With ASCVD placing patients with diabetes at a greater risk of adverse outcomes, results of the respecified analysis provide clinically applicable insight into the magnitude of effect seen with finerenone based on presence of ASCVD among patients with type 2 diabetes and chronic kidney disease.
“In patients with chronic kidney disease associated with type 2 diabetes, cardiovascular complications are among the most frequent causes of death.

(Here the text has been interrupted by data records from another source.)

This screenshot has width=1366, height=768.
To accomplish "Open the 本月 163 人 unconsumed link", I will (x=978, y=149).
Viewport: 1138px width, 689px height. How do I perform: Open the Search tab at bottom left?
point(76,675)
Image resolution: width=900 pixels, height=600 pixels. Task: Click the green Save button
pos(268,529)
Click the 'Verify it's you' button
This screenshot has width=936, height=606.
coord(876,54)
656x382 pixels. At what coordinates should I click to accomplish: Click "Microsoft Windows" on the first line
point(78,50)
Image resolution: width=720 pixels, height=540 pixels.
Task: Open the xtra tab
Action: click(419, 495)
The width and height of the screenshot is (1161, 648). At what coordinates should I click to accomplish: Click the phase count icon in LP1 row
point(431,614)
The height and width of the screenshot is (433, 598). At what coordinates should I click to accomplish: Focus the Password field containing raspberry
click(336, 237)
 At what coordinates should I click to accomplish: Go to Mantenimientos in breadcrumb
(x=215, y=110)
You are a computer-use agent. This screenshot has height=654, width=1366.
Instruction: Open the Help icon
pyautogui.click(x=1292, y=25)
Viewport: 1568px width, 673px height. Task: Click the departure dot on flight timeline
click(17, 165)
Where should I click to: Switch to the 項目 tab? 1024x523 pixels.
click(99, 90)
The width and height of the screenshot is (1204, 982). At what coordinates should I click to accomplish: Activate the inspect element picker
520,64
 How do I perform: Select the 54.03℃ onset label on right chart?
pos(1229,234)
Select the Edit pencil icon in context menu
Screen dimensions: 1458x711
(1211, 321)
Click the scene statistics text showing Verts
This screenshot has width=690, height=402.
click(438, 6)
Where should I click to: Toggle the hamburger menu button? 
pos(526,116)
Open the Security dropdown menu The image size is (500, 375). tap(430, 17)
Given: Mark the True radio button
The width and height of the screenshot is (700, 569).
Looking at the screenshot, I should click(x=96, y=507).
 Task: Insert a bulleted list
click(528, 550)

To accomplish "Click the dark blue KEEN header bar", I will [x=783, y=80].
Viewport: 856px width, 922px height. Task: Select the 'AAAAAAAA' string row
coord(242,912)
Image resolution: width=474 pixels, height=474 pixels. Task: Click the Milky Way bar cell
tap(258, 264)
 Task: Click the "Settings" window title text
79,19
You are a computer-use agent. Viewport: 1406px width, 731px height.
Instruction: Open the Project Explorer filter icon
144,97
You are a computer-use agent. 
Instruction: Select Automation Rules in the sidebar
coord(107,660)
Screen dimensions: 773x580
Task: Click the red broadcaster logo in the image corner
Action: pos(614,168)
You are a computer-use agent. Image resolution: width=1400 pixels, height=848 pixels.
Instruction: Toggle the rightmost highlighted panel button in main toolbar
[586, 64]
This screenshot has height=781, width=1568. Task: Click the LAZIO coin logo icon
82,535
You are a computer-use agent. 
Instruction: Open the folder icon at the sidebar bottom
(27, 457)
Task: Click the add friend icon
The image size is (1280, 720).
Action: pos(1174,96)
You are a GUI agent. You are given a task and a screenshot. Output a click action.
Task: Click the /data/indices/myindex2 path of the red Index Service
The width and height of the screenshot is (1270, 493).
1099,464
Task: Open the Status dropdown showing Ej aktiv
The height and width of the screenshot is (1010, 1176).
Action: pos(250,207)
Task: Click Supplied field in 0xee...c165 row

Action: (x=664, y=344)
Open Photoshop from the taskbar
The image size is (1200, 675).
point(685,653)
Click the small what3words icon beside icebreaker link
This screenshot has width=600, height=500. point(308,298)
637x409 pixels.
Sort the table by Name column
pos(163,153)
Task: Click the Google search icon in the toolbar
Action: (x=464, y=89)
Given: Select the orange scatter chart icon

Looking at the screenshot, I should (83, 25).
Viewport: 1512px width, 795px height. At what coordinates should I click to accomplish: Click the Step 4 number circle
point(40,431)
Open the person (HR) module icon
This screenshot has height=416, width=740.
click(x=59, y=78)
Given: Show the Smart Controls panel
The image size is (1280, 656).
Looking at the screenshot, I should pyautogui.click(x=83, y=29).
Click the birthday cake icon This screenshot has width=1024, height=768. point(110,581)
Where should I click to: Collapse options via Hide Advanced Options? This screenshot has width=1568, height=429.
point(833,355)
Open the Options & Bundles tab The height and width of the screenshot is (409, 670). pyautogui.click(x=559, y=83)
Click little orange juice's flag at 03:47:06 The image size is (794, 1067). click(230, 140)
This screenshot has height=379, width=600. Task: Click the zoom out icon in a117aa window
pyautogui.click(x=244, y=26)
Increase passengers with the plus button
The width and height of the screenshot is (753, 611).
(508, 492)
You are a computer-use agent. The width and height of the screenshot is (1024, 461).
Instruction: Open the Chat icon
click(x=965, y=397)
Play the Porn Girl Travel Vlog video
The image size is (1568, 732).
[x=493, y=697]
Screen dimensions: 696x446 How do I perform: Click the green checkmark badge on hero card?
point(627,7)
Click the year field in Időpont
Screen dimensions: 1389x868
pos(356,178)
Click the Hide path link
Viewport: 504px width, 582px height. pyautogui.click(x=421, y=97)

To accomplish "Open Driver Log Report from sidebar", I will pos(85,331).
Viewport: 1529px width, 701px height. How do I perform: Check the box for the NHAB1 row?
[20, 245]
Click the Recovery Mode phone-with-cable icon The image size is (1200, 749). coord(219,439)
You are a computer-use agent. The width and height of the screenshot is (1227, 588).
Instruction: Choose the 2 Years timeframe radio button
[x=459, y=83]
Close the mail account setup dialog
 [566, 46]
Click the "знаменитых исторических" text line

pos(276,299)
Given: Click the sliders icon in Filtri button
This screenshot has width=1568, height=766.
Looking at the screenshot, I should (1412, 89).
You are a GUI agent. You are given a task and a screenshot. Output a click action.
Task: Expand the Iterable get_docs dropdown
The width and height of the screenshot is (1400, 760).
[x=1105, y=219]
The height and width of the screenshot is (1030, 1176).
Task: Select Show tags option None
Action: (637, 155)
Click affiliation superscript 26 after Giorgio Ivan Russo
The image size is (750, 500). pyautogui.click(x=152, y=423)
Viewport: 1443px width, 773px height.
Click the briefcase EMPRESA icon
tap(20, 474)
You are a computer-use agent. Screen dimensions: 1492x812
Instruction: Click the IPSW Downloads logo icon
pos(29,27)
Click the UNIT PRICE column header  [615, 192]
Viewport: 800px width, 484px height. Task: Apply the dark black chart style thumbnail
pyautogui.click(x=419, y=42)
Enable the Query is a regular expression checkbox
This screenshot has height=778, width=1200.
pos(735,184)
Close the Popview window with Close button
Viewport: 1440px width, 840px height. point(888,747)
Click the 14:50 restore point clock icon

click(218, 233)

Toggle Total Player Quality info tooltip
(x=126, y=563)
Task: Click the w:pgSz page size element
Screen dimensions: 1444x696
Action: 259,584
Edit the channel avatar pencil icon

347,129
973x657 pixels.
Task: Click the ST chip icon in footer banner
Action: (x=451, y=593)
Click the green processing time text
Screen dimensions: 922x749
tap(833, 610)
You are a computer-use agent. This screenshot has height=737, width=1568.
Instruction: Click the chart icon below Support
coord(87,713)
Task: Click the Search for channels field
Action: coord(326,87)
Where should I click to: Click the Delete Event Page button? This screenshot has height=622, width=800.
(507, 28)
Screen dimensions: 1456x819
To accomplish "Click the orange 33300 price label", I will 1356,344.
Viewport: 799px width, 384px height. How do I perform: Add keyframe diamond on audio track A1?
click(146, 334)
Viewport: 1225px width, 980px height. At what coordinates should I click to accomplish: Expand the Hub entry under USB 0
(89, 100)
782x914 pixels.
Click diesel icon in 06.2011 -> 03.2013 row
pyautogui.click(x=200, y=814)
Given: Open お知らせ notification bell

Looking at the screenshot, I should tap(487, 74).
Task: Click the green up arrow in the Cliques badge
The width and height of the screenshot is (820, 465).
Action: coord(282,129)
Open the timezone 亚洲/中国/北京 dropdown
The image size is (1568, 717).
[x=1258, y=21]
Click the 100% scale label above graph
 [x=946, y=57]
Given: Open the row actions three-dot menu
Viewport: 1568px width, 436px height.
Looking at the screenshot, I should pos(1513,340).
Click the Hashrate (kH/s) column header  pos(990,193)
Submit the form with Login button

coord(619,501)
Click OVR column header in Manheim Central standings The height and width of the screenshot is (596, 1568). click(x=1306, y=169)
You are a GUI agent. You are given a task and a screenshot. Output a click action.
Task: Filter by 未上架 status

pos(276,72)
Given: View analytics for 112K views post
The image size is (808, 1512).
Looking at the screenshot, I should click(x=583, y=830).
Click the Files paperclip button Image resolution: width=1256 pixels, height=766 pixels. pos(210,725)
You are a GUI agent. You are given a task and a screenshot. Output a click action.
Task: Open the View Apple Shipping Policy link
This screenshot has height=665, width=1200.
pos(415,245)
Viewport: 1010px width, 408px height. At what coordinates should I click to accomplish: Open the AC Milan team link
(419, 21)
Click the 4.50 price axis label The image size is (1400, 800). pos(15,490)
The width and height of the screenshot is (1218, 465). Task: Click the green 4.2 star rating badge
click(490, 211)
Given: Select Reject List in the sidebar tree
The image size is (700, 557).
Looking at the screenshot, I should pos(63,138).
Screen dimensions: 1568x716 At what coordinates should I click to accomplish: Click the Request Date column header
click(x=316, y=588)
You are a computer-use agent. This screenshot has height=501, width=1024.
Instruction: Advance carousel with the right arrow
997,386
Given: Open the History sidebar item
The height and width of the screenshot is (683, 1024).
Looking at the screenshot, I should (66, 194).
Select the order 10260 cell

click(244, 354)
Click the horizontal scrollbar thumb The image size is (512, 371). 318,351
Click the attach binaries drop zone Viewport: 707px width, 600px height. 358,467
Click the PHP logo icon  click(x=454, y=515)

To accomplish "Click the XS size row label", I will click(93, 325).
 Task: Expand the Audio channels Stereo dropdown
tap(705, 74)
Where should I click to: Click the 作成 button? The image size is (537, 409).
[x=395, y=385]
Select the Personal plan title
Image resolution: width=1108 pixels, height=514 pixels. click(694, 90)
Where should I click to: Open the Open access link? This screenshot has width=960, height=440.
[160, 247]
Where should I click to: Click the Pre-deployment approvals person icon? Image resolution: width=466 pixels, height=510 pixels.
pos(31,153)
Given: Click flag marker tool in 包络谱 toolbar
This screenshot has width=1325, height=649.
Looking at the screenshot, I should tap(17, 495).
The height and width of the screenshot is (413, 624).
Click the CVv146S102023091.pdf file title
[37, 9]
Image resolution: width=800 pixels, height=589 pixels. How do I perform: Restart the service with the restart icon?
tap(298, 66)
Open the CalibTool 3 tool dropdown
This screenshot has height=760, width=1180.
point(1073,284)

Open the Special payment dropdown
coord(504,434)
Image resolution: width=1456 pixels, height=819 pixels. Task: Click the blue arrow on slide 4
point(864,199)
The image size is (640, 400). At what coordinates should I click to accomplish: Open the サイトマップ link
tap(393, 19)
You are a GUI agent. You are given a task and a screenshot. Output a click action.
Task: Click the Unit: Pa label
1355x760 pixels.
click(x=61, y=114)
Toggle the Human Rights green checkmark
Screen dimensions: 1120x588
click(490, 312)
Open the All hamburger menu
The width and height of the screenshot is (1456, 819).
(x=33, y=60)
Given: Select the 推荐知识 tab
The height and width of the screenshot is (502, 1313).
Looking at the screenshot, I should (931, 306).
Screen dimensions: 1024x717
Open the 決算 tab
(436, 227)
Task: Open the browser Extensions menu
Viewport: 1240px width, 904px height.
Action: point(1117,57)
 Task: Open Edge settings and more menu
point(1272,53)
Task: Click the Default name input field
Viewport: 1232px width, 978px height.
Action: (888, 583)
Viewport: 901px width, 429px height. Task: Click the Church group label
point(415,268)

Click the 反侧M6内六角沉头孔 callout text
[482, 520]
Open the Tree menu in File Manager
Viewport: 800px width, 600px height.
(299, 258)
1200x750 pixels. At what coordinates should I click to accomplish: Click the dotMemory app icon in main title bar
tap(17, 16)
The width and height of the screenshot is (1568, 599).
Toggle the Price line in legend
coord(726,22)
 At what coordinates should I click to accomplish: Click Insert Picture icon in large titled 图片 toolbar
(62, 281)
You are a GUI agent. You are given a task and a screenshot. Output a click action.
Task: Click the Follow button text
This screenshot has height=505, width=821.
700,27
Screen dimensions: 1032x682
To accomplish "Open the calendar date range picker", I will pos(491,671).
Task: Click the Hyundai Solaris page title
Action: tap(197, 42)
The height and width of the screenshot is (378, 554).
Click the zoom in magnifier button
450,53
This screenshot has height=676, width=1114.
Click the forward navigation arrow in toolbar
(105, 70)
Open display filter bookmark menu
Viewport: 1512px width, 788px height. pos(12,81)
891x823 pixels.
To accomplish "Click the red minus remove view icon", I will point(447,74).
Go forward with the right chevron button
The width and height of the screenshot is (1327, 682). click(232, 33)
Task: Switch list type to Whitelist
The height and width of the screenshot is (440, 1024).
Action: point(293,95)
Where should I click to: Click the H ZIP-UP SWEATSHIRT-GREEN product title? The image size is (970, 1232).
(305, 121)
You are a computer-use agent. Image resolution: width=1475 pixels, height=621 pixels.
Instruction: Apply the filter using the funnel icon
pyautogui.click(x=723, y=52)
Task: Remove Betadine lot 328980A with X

However, there is limited data on how the risk of cardiovascular events could be reduced in these patients,” said Javed Butler, MD, MPH, MBA, president of the Baylor Scott & White Research Institute and senior vice president for Baylor Scott & White Health, and distinguished professor of medicine at the University of Mississippi, in a press release from Bayer.
Combining data from the FIGARO-DKD and FIDELIO-DKD analyses, FIDELITY represents efforts to pool data from both studies to learn more about the effects of finerenone, including the consistency of benefit across different subgroups of patients. At ACC.22, Gerasimos Filippatos, MD, presented data from a FIDELITY analysis assessing impact of baseline ASCVD on cardiorenal outcomes among patients within both trials using finerenone. Primary analyses of FIDELITY indicated use of finerenone reduced risk of a composite cardiovascular outcome, which included cardiovascular death, nonfatal myocardial infarction, nonfatal stroke, or hospitalization for heart failure, by 14% and risk of chronic kidney disease progression by 23% (HR, 0.77 [95% CI, 0.67-0.88]) when compared against placebo therapy.
Of the more than 13,000 patients enrolled in FIDELIO-DKD and FIGARO-DKD, 5935 had a history of ASCVD and 7091 had no history of ASCVD. When comparing baseline characteristics of these patient subgroups, investigators pointed out patients with ASCVD had a lower eGFR and UACR than those without, but blood pressure and HbA1c were well-controlled in both groups. Investigators also pointed out patients with ASCVD were more likely to be prescribed beta-blockers, statins, and insulin than their counterparts without ASCVD.
Upon analysis, results indicated patients with a history of ASCVD were at a 2-fold increase in risk of a composite cardiovascular outcome that included time to cardiovascular death, nonfatal myocardial infarction, nonfatal stroke, or hospitalizations for heart failure compared to those without a history of ASCVD (HR, 2.09 [95% CI, 1.89-2.30]). When assessing the effects of finerenone, use was associated with a 17% (HR, 0.83 [95% CI, 0.74-0.94]) reduction in risk of the composite cardiovascular outcome among those with a history of ASCVD and a 9% (HR, 0.91 [95% CI, 0.78-1.06]) reduction in risk among those without a history of ASCVD when compared against placebo therapy. Analysis of treatment-emergent adverse events indicated the safety profile of finerenone was similar between patients with and without a history of ASCVD.
“In general, overall, the data presented today indicate that finerenone may be used for both primary and secondary cardiovascular disease prevention in these groups of patients with type 2 diabetes and chronic kidney disease as well as protection from worsening kidney disease,” Filippatos said, at the conclusion of his presentation.
This study, “Finerenone and Cardiorenal Outcomes by History of Cardiovascular Disease in Patients with Type 2 Diabetes and Chronic Kidney Disease: Fidelity Analyses,” was presented at ACC.22.